Nathaniel wanted that chance for himself, but more than that, he wanted that chance for Althea, for Mama, for Robbie too, and for the staff that had served so loyally for so long.

“Nathaniel”—Robbie’s gaze was once more that of the haunted wraith who’d come home five years ago—“it’s too soon, it’s too much. Someday, possibly, another year or two, but not—”

“You’ve taken yourself down to the river dozens of times, nobody the wiser. You handle the correspondence, you have long managed the investments. You work out here in the garden under bright summer sun. For God’s sake, I’m not suggesting you give a three-hour speech in the Lords, I’m only asking you to be who you were always meant to be.”

“I have fits,” Robbie shot back. “I stare off into space like the veriest imbecile and don’t even know I’m doing it. I dare not ride a damned horse, I dare not have more than a single glass of wine. You cannot ask this of me, not yet.”

Nathaniel thought of Althea preparing to cross swords with a battle-hardened termagant who held the whole neighborhood in thrall. He thought of Mama, all but banished from her own home. He thought of the old men and women who’d served the Hall all their lives. They longed for the pensioners’ cottages they’d well and truly earned, and he realized something about a small girl who’d been forced to beg for food.

Begging was not always failure of dignity. Sometimes begging was the triumph of love and courage over pride.

“Your Grace,” Nathaniel said, meeting Robbie’s gaze directly, “I am not asking you to take your rightful place as our duke,I am begging you.”

“Lady Phoebe is moving her infantry into place,” Stephen said, beaming at Althea, despite the pain he had to be in. He’d not joined the receiving line, but for the past two hours, he’d flirted with anybody in a skirt while he leaned on a single cane.

“Must you be so indelicate,” Millicent muttered from behind a gently fluttering fan.

“Her ladyship is merely visiting with our neighbors,” Althea replied, and yet, after she’d danced the opening set with Lord Ellenbrook, nobody had asked Althea to stand up again.

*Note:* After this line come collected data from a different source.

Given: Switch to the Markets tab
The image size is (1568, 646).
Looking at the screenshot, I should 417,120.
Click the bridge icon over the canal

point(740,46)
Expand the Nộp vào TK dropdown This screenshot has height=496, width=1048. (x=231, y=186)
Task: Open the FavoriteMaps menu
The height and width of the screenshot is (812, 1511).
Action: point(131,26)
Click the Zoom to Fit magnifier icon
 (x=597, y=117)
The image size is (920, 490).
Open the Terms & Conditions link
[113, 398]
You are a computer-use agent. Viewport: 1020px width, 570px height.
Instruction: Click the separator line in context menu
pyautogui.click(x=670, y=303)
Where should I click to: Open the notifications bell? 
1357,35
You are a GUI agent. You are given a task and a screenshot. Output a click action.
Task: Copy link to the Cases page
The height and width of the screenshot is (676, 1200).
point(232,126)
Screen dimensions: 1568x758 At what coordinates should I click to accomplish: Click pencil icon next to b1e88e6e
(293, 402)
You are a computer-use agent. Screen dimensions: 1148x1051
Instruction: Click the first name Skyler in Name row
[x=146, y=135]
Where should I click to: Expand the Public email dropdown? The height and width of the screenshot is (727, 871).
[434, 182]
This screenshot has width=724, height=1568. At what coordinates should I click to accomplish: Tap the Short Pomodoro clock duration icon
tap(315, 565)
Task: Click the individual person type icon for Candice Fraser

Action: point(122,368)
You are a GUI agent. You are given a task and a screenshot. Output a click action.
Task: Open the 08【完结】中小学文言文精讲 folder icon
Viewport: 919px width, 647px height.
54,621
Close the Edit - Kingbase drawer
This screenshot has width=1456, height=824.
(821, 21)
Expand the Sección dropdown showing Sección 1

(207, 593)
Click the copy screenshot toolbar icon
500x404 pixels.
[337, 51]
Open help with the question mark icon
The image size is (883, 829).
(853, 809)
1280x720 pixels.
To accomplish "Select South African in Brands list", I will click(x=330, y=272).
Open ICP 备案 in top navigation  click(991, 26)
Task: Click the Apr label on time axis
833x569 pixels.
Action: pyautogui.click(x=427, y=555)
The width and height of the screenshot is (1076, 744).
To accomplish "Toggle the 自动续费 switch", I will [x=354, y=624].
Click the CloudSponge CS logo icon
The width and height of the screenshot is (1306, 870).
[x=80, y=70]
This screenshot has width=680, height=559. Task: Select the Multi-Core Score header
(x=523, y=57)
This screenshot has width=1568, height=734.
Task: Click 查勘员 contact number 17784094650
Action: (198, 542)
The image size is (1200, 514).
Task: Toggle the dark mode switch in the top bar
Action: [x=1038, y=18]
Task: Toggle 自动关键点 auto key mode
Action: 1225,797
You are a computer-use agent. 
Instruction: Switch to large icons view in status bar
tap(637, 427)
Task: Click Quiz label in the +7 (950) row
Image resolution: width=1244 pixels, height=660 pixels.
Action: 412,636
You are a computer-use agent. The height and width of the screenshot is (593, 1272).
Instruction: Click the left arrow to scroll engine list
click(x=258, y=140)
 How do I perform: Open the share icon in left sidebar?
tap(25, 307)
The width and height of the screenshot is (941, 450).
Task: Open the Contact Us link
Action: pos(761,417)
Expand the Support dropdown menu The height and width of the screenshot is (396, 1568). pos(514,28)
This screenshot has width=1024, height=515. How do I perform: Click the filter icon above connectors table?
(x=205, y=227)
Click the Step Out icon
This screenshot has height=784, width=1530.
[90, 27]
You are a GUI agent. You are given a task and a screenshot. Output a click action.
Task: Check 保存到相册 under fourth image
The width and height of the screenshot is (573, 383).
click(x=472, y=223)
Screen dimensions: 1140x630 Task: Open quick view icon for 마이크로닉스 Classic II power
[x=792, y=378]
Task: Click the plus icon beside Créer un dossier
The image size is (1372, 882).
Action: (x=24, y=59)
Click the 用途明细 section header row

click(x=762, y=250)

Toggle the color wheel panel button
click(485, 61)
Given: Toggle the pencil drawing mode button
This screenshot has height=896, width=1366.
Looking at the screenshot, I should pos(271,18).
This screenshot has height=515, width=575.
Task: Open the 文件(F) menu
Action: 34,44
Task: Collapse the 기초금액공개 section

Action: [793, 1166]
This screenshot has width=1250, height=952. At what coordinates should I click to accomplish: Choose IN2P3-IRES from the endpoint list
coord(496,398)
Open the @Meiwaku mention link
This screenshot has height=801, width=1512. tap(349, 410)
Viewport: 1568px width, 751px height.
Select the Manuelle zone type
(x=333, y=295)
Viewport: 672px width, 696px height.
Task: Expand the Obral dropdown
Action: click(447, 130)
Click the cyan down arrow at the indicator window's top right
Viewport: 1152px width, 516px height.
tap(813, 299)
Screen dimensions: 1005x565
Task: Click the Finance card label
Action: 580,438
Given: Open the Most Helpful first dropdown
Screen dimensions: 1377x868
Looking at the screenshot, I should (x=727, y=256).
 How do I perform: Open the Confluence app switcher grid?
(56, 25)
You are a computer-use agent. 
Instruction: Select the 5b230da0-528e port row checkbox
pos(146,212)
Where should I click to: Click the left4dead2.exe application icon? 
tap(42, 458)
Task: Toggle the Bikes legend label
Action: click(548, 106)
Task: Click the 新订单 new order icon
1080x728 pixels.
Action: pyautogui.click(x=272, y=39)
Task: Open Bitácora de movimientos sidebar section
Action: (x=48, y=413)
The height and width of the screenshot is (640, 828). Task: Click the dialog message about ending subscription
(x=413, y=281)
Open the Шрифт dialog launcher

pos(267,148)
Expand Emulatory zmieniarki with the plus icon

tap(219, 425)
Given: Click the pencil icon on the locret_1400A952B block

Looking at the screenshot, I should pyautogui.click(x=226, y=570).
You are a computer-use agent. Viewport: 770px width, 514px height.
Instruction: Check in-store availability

Quinn had tried, but to accept his partnering would have been too pathetic for words.

“You cannot know,” Stephen said, “how I long to be able to dance. I’d ask Miss Price for her supper waltz, tear every hem she’s wearing, spill my entire meal in her lap, and—”

“Stephen.” Althea pretended to acknowledge a guest across the ballroom with a smile and nod, though nobody was attempting to gain her attention. Even in the receiving line, with Quinn at her side, she’d been the object of cold, curious stares, the occasional furtive sneer, and one or two pitying glances.

Millicent had begun the evening all but babbling her good cheer. Now she stood at Althea’s side, growling like Cerberus in a pink turban.

Only a few older women had offered Althea genuine smiles, while some of the younger men had risked dismemberment by visually inspecting her person until Quinn had noticed what was afoot.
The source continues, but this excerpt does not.